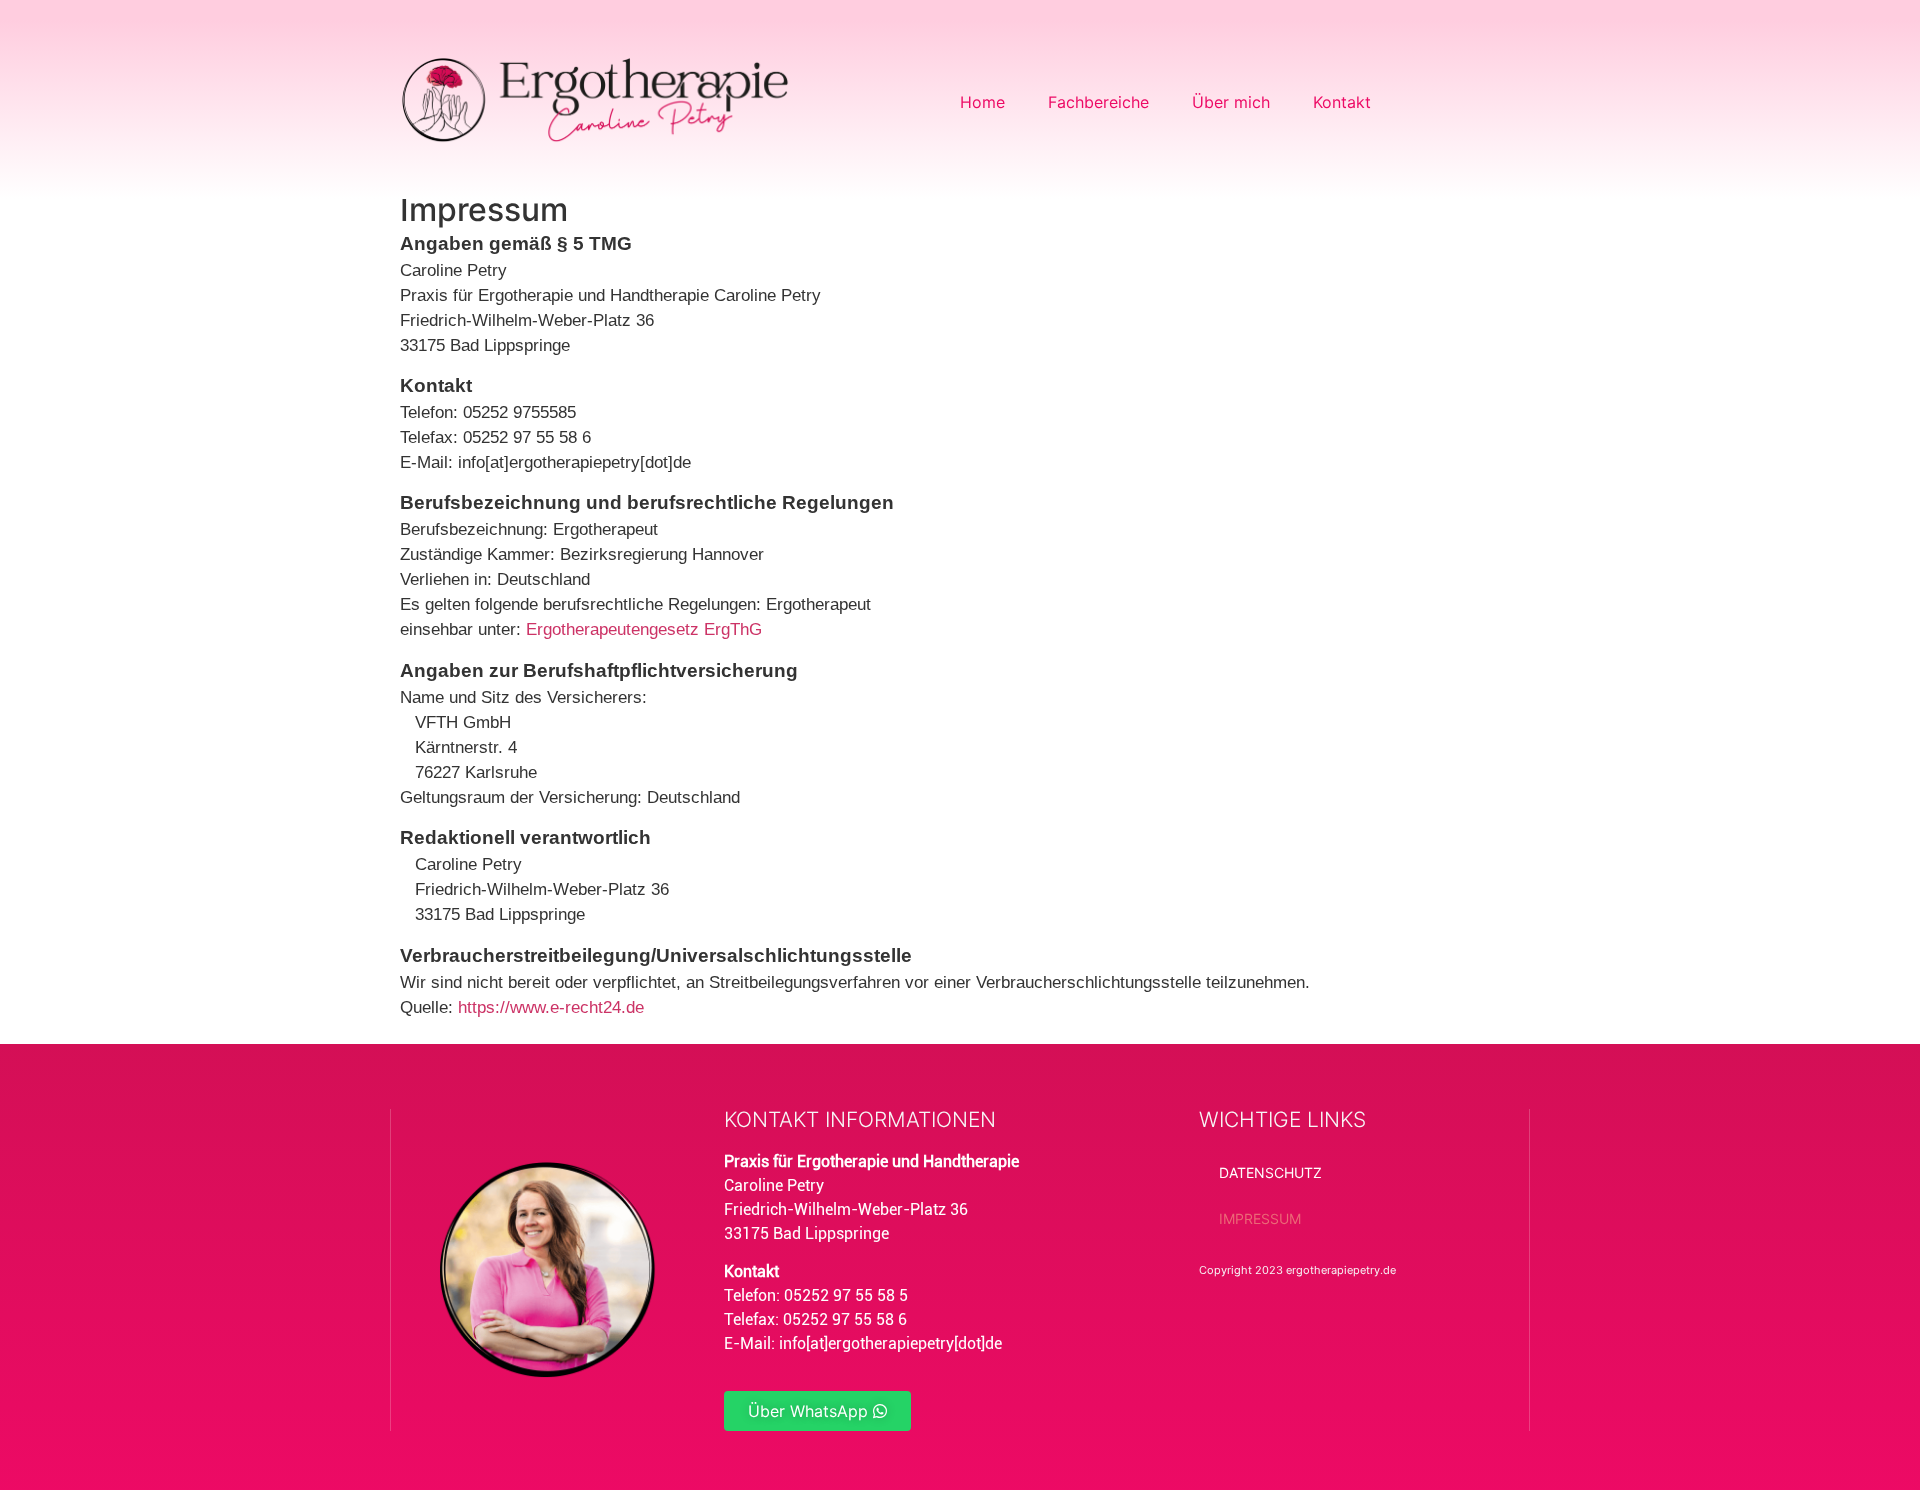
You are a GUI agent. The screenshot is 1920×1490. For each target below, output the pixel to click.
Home (982, 102)
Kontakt (1342, 102)
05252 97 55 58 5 (846, 1295)
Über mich (1231, 102)
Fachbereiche (1098, 102)
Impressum (1260, 1218)
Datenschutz (1270, 1172)
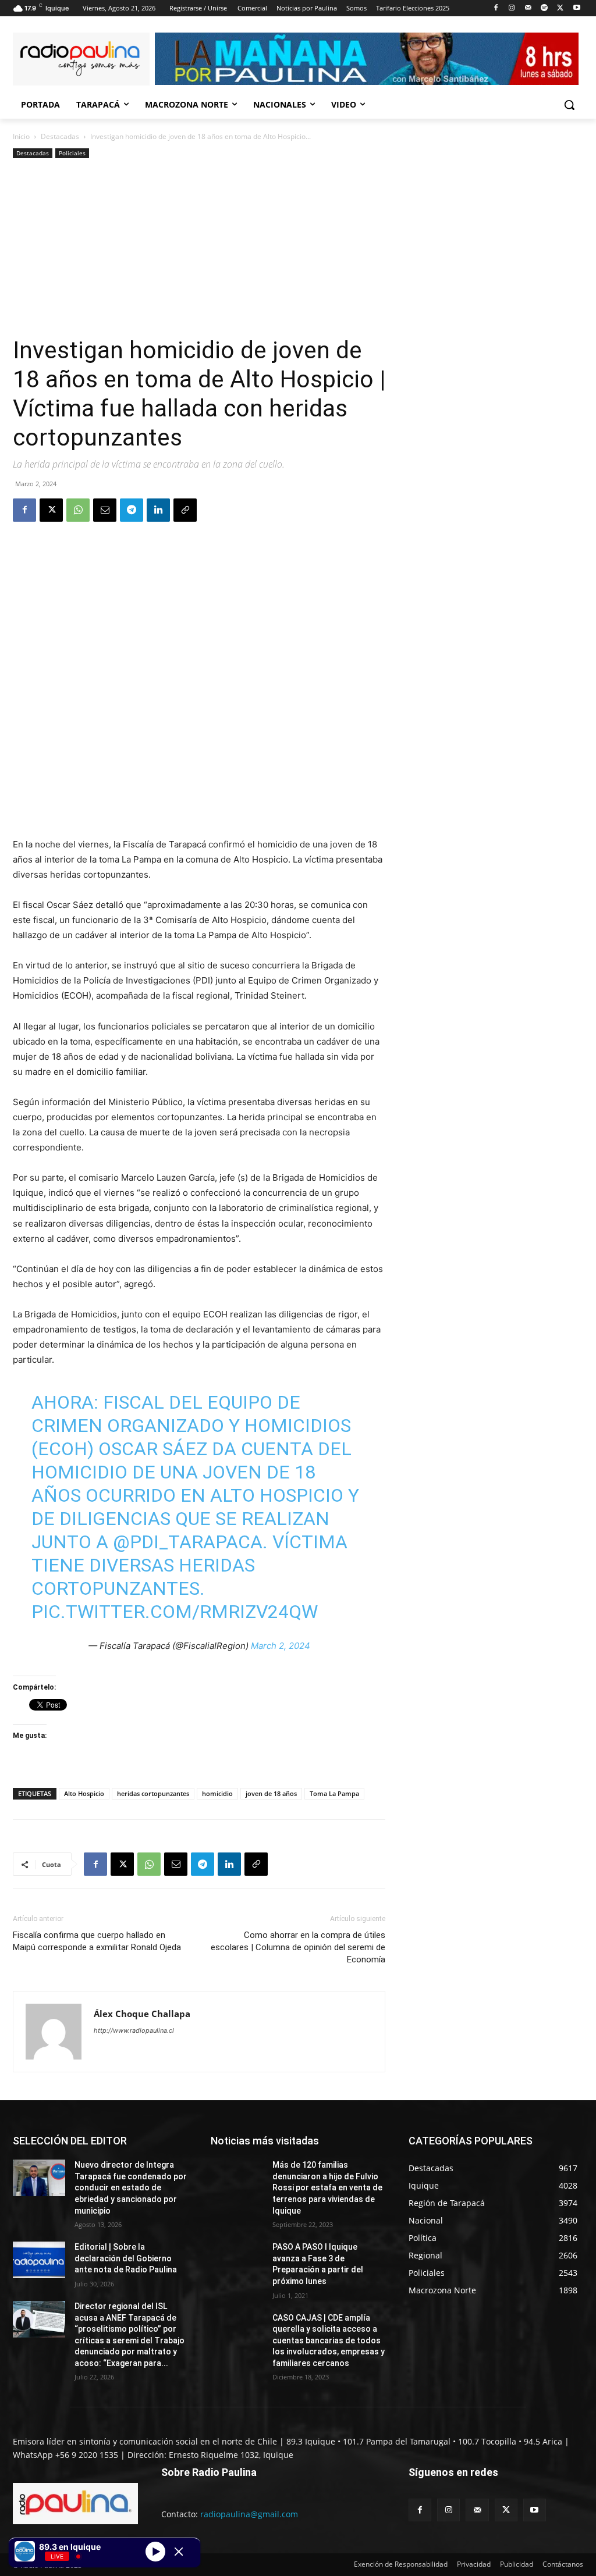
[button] (569, 105)
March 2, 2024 (280, 1645)
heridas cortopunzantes (153, 1793)
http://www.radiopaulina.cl (134, 2030)
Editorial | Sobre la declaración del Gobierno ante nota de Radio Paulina (125, 2258)
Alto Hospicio (84, 1793)
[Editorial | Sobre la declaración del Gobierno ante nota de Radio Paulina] (39, 2260)
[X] (560, 8)
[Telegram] (131, 510)
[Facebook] (495, 8)
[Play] (155, 2551)
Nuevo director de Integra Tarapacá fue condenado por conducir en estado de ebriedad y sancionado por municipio (130, 2187)
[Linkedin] (158, 510)
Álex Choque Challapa (142, 2013)
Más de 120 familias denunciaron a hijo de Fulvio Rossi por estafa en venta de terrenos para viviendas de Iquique (327, 2187)
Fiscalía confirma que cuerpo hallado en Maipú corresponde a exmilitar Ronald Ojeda (97, 1941)
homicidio (217, 1793)
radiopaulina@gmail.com (249, 2514)
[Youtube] (576, 8)
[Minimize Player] (179, 2552)
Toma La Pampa (334, 1793)
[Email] (104, 510)
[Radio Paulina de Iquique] (81, 59)
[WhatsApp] (78, 510)
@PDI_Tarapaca (187, 1542)
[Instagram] (512, 8)
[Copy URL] (185, 510)
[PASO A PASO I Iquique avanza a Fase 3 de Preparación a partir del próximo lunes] (237, 2260)
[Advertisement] (199, 248)
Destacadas (60, 136)
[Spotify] (544, 8)
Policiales (72, 153)
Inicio (21, 136)
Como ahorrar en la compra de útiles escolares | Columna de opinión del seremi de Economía (298, 1947)
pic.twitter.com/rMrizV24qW (174, 1612)
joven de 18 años (271, 1793)
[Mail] (528, 8)
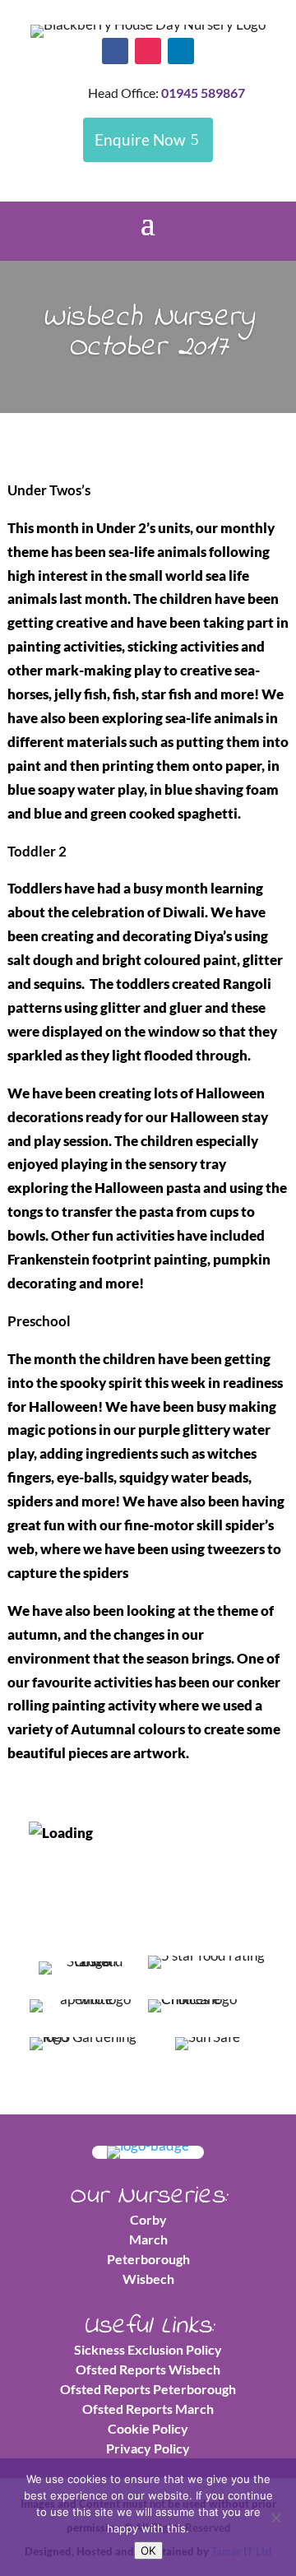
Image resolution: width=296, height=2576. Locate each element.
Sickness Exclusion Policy (148, 2349)
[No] (275, 2517)
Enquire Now (140, 139)
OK (148, 2550)
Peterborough (148, 2259)
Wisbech (148, 2278)
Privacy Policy (148, 2448)
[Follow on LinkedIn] (181, 51)
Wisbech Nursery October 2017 (148, 332)
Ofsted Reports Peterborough (148, 2389)
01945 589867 (203, 92)
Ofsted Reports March (148, 2408)
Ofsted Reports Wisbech (148, 2369)
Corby (148, 2219)
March (148, 2239)
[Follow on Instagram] (148, 51)
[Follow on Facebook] (115, 51)
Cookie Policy (148, 2428)
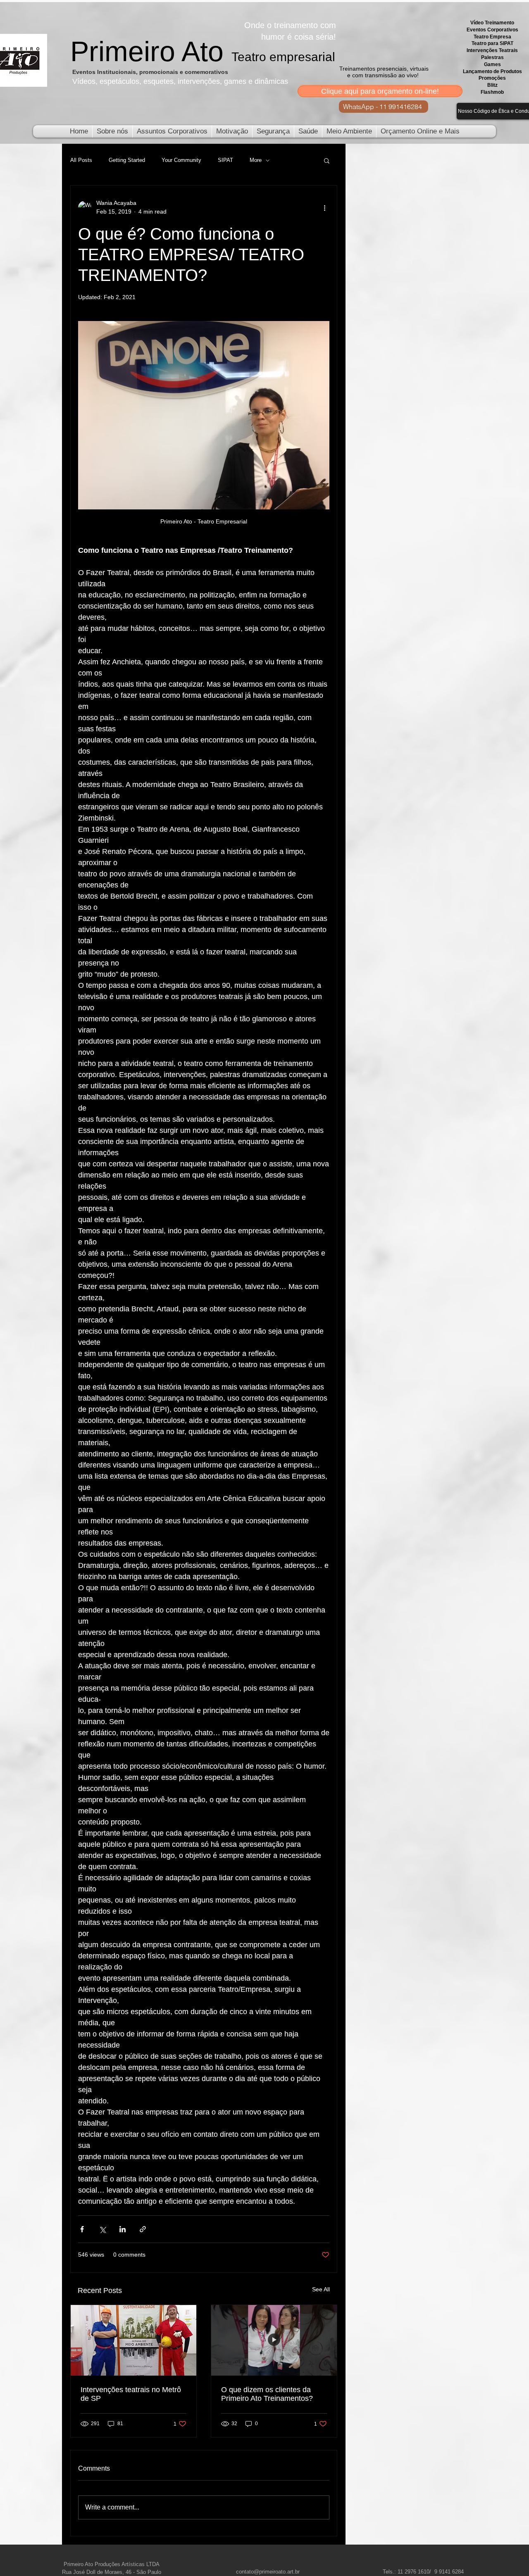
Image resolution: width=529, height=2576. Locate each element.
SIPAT (225, 160)
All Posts (81, 160)
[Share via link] (143, 2229)
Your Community (181, 160)
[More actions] (324, 207)
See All (321, 2289)
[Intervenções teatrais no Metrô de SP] (133, 2340)
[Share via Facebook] (82, 2229)
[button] (327, 160)
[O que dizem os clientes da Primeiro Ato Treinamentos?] (274, 2340)
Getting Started (127, 160)
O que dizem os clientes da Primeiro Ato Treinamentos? (267, 2394)
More (256, 160)
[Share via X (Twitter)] (102, 2229)
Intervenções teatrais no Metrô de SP (131, 2394)
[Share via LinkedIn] (122, 2229)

◇ ◇ ◇

§ **ASSIGNED TASK**: Produce an exact copy of each line from the one holding "Treinamentos? (267, 2394)" through the last line of the records, both included, and nothing more.

§ **EXERCISE ANSWER**:
O que dizem os clientes da Primeiro Ato Treinamentos? (267, 2394)
More (256, 160)
[Share via X (Twitter)] (102, 2229)
Intervenções teatrais no Metrô de SP (131, 2394)
[Share via LinkedIn] (122, 2229)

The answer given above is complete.